Autonomous Vehicles and “Vision Zero” at The Future of Transport Conference 2021

By Pierre-Olivier Millette, Associate Director, Automated Driving Technical Policy, Intel

In July 2020, Mobileye announced that Germany’s independent technical service provider, TÜV Süd, had awarded it an automated vehicle testing permit. It allows the company to drive its test vehicles in real-world traffic on all German roads at speeds up to 130 kilometers per hour. Mobileye is starting testing in Munich and also plans testing in other parts of Germany. (Credit: Mobileye)

 

Imagine a world where no road deaths are acceptable, where drivers and passengers are safer than ever before and where automotive technologies and regulations have progressed so far as to reduce road deaths to almost zero. In the European Union, this is called “Vision Zero.” Rather than a mere dream of a safer future for our roads, Vision Zero is a practical milestone set out by the European Commission and intended to be met by 2050, with interim milestones for 2030.

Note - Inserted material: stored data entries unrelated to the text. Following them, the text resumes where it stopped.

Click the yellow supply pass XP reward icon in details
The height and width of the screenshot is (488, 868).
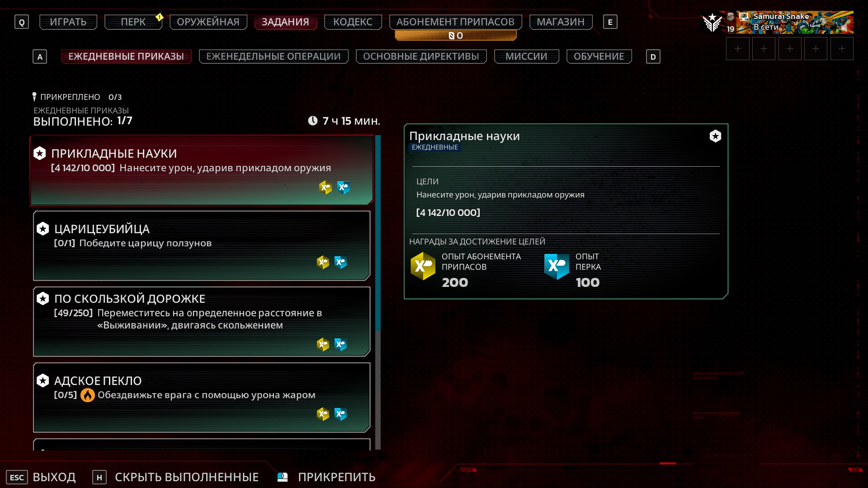[423, 266]
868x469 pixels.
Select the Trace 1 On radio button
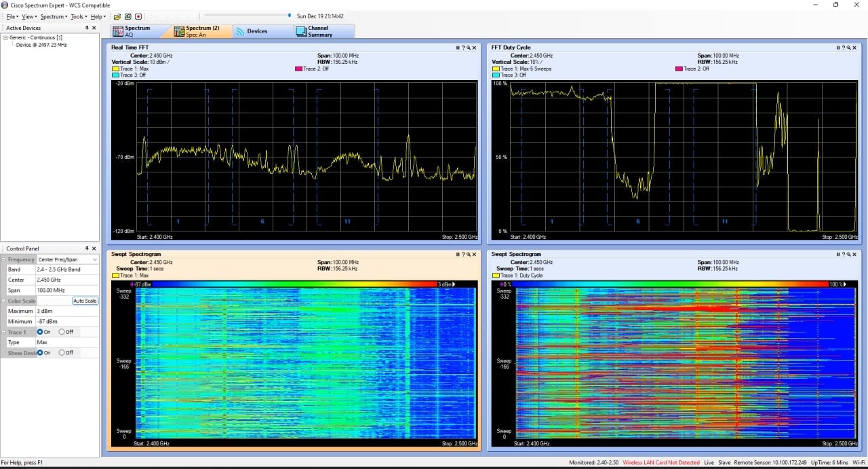pos(43,332)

Today, I joined Claire Depré, Head of the Road Safety Unit at the European Commission, and four other leaders in the field at the 2021 Future of Transport Conference to discuss what it will take to reach Vision Zero. During this session, we will discuss the importance of deploying cutting-edge autonomous vehicle technologies and standardizing road safety standards (as well as associated regulations) across the European Union and the world. Though this Vision Zero initiative is currently limited to the EU, I believe that this vision applies everywhere and is a goal toward which we can all work.

Before taking part in that session, I led a mid-morning showcase hosted by Intel on “Automation in Mobility: What Now?” In this session, I will discuss the state of the autonomous vehicle industry in the EU and the US today, as well as highlight key advances in AV technology and safety standards methodologies that we at Intel believe bring Vision Zero within reach. I will also lay out some important next steps that we think align with the European Commission’s vision and will help move us forward in pursuit of that goal.

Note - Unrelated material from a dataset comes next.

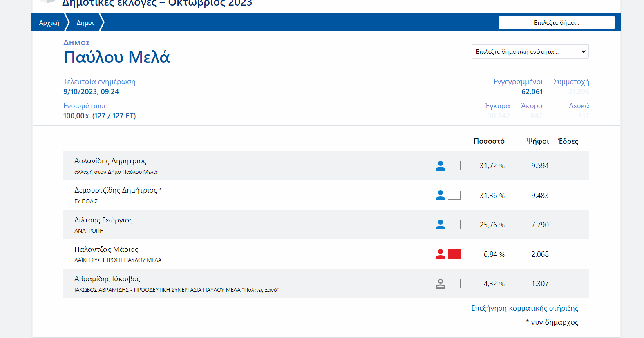
Task: Click the Έδρες column header
Action: (x=568, y=141)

Milestones like these cannot be achieved overnight. As the European Commission notes, making a vision a reality requires a framework that addresses every aspect of mobility, including international policy, technological innovation and a recalibration of what we consider safe on the road, as well as challenges in implementing this framework on national and global scales. In that vein, Intel and Mobileye’s own Jack Weast recently wrote about the challenges that can arise if autonomous safety standards are not unified.

Today, the most comprehensive and forward-thinking regulations on the planet are in Germany, where the new Road Traffic Act provides clear guidance on the implementation of autonomous vehicles and permits the use of robotaxis. Many other nations, including the United States, are either in the process of developing regulations or gathering the input and feedback necessary to allow them to do so. Germany’s law may set the precedent for autonomous vehicle regulation in the EU and around the world.

In the years to come, autonomous vehicles may well become commonplace in a majority of EU nations. As Associate Director of Automated Driving Technical Policy at Intel, I understand the careful consideration required to make this vision a reality, but the current rate of progress leads me to believe that it is imminently achievable. I’m honored to be in conversation with so many thinkers and innovators in the automotive industry and to take part in the Future of Transport Conference. I look forward to the progress that will be made as a result of these conversations.